# Start of Quoted text

TODD WESLEY FRIDOLFSON, APPLICANT-APPELLANT,
v.
STATE OF IOWA, RESPONDENT-APPELLEE.



Appeal from the Iowa District Court for Pocahontas County, Kirk L. Wilke, Judge.

The opinion of the court was delivered by: Doyle, J.

Todd Fridolfson appeals following the denial of his application for post-conviction relief. AFFIRMED.

Heard by Vogel, P.J., and Potterfield and Doyle, JJ.

Todd Fridolfson appeals following the denial of his application for post-conviction relief. He contends the State failed to make the sentencing recommendation as agreed in the parties' plea agreement, and his various attorneys were ineffective in failing to previously raise that issue. He also contends the district court imposed an illegal sentence. We affirm.

I. Background Facts and Proceedings.

On November 16, 2009, Todd Fridolfson was charged by trial information with operating while intoxicated (OWI), third offense, as a habitual offender. As to the habitual offender enhancement, the trial information stated that Fridolfson had "at least twice before been convicted of a felony in a court of the State of Georgia of the United States." Attached to the trial information were minutes of testimony which stated, among other things, that Georgia representatives*fn1 would testify that Fridolfson was convicted and sentenced in Georgia for the crimes of (1) driving under the influence and homicide by vehicle first-degree, a felony, which occurred on October 16, 1987; (2) driving under the influence and habitual violator, a felony, which occurred on April 9, 1993; (3) driving under the influence, which occurred on February 7, 2008; and (4) driving under the influence, which occurred on July 11, 2008. The first additional minutes of testimony lists the April 9, 1993, February 7, 2008, and July 11, 2008 Georgia offenses.

# End of Quoted text
# Start of Data listing

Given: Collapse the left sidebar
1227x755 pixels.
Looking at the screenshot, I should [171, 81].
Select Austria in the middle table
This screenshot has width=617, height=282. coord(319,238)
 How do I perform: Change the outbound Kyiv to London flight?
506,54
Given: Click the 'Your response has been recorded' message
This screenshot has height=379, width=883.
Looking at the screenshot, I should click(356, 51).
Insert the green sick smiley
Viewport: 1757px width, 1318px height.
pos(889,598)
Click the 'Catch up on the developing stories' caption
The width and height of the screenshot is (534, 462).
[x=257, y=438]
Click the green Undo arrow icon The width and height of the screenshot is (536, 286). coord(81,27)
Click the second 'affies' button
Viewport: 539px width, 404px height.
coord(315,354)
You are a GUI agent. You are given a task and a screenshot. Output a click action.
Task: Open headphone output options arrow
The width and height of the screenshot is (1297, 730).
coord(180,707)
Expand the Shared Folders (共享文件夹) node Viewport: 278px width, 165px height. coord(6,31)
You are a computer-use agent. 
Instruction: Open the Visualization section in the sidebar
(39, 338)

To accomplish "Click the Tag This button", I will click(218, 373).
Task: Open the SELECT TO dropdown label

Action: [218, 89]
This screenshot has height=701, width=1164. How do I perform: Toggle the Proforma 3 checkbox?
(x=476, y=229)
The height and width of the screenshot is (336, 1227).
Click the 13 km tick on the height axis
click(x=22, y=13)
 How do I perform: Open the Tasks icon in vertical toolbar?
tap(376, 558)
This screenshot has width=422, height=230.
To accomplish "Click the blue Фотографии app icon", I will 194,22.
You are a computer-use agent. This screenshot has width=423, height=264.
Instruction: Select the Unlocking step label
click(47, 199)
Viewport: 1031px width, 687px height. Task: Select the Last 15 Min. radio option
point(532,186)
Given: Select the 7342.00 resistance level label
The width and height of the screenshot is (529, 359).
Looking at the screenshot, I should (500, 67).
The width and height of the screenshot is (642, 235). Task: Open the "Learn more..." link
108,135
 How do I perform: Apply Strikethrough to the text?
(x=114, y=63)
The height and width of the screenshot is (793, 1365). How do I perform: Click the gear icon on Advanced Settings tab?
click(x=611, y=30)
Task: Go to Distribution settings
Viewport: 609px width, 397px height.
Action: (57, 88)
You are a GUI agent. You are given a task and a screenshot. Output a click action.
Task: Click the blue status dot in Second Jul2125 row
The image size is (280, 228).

# End of Data listing

#### Set of tasks
(1) In the post-conviction appeal opinion, reproduce the passage starting with "Appeal from the" and going on through "sentence. We affirm.".
(2) Render this sentence from the post-conviction appeal opinion in Spanish: "He also contends the district court imposed an illegal sentence."

#### Answers to the problems
(1)
Appeal from the Iowa District Court for Pocahontas County, Kirk L. Wilke, Judge.

The opinion of the court was delivered by: Doyle, J.

Todd Fridolfson appeals following the denial of his application for post-conviction relief. AFFIRMED.

Heard by Vogel, P.J., and Potterfield and Doyle, JJ.

Todd Fridolfson appeals following the denial of his application for post-conviction relief. He contends the State failed to make the sentencing recommendation as agreed in the parties' plea agreement, and his various attorneys were ineffective in failing to previously raise that issue. He also contends the district court imposed an illegal sentence. We affirm.

(2) También sostiene que el tribunal de distrito impuso una sentencia ilegal.